Autobombe, camion killer che si scagliano sulle folle e lupi solitari che iniziano a sparare all’impazzata nei luoghi gremiti di gente sono solo alcuni degli espedienti che, ad oggi, lo #Stato Islamico ha adottato per ‘punire’ il mondo occidentale. È, infatti, arrivato ieri dal governo inglese un nuovo allarme che designa le armi chimiche come la nuova frontiera del terrore.
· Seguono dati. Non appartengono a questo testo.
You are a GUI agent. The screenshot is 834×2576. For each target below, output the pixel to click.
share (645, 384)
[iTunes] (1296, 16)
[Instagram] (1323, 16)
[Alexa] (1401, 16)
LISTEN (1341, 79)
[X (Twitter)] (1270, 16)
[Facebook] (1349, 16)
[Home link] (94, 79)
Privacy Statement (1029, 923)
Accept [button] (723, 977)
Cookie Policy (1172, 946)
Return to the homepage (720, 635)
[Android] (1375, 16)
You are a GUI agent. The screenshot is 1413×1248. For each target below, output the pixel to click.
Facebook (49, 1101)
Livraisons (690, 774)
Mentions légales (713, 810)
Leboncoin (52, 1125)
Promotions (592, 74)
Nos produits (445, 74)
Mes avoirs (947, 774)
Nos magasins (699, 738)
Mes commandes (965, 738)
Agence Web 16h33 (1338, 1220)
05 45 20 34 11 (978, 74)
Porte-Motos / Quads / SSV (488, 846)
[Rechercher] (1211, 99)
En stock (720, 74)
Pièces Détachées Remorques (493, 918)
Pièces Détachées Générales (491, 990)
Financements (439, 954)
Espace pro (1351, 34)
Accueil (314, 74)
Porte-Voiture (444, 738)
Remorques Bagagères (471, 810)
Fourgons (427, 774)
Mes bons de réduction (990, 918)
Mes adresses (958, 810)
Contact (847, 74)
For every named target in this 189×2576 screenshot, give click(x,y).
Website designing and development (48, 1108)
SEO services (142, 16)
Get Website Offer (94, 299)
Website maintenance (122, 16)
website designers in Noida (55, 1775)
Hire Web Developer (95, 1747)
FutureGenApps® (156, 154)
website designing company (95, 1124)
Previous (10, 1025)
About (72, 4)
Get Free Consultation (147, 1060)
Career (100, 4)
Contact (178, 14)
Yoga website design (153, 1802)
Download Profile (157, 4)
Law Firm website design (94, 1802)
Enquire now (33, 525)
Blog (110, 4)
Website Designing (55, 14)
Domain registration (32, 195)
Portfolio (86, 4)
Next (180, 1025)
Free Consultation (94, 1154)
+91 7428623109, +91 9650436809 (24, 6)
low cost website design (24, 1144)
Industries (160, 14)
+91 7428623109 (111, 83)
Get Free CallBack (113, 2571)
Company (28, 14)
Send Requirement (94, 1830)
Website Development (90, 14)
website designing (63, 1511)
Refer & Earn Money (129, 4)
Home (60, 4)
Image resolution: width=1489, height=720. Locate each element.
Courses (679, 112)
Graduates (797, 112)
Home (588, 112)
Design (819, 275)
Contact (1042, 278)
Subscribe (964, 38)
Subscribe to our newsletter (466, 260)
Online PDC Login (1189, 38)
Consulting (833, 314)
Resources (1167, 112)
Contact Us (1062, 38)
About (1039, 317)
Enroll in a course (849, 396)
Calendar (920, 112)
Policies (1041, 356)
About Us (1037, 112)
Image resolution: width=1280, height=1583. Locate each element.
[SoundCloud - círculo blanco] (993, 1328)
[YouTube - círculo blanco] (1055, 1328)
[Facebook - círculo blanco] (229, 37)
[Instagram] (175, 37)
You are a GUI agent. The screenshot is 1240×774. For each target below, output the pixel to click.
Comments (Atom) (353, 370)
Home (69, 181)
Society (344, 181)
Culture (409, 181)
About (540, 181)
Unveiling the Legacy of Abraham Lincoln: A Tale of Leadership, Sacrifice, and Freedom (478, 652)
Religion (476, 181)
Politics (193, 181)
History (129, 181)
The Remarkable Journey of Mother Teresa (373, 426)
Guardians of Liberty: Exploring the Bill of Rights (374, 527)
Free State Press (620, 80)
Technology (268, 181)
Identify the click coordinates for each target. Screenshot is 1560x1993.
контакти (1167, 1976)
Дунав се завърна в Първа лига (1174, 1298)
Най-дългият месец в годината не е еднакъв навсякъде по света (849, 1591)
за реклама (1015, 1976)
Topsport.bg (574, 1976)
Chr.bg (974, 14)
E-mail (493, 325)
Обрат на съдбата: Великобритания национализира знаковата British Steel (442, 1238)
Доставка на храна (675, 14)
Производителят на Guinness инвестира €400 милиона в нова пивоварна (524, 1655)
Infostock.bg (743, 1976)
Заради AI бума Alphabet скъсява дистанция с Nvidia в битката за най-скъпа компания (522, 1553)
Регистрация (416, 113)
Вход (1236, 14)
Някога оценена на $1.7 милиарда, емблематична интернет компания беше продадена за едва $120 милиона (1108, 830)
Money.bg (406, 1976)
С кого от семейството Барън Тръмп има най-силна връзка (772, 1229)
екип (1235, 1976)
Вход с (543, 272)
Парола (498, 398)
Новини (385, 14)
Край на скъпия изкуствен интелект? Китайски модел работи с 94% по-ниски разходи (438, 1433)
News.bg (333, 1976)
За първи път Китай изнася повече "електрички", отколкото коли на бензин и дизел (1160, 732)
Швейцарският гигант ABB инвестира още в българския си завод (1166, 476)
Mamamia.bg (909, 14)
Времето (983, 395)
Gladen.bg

Il ministro degli interni Ben Wallace, durante un’intervista rilasciata al Sunday Times, ha dichiarato che i jihadisti “non hanno ostacolo morale a usare armi chimiche contro le popolazioni e, se potessero, lo farebbero in questo Paese”.
Le parole del ministro degli interni inglese
Il ministro ha poi aggiunto: “Il numero di vittime che potrebbe essere coinvolto sarebbe la peggior paura di tutti”. Cresce, quindi, il terrore per le ‘dirty bombs’, ordigni letali subdolamente e occultamente capaci di creare vittime e avvelenare completamente l’esistenza di generazioni già impossessate psicologicamente dal terrorismo. Le chemical weapons, infatti, non sono temibili per ciò che potrebbero causare le loro esplosioni, ma per l’inarrestabilità della diffusione di veleni e virus che potrebbe essere provocata in qualsiasi area metropolitana e che difficilmente potrebbe essere contrastata.
I possibili luoghi a rischio
In un mondo, almeno fino a poco tempo fa, per lo più propenso alla globalizzazione e alla creazione di ambienti cosmopoliti, sono moltissime le aree da cui potrebbe avere inizio la guerra chimica: luoghi affollati, mezzi di trasporto, acquedotti e le università sono tra i luoghi privilegiati sia per la loro frequentazione che per il loro valore culturale.
Data la fondatezza delle notizie in relazione alle armi chimiche, ulteriormente consolidata dall’attacco pianificato tra il 2002 e il 2003 alla metropolitana di Londra con proteine di ricina, una potente citotossina naturale capace di causare la morte cellulare. Già nel 2015 la Eau de Paris, società che gestisce le reti idriche della Capitale francese, aveva deciso di alzare le misure di sicurezza intorno all’acquedotto che alimenta Parigi.
Se ad oggi la guerra chimica in Occidente non è stata ancora lanciata, gran parte del merito va a al preside della facoltà di Mosul che, nel 2015, è stato giustiziato sulla piazza di Ninive per non aver voluto collaborare con l’Isis. Da quel momento la campagna per il reclutamento di biologi, fisici e chimici capaci di creare ‘dirty bombs’ ad alto potenziale si è inasprita e la consapevolezza dell’imprevedibilità e della grandezza di questa strategia è accresciuta in ogni sponda.
Basti pensare al ritrovamento di un computer, in un accampamento dell’Isis in Siria, all’interno del quale erano contenuti svariati studi sulle armi chimiche e, in particolare, sull’uso della peste bubbonica come arma chimica. Particolarmente temuti sono anche gli Rdd, ordigni radiologici dati dalla combinazione di esplosivo e rilevanti quantitativi di celsio e radio facilmente reperibili visto il diffuso uso che se ne fa per la cura del cancro.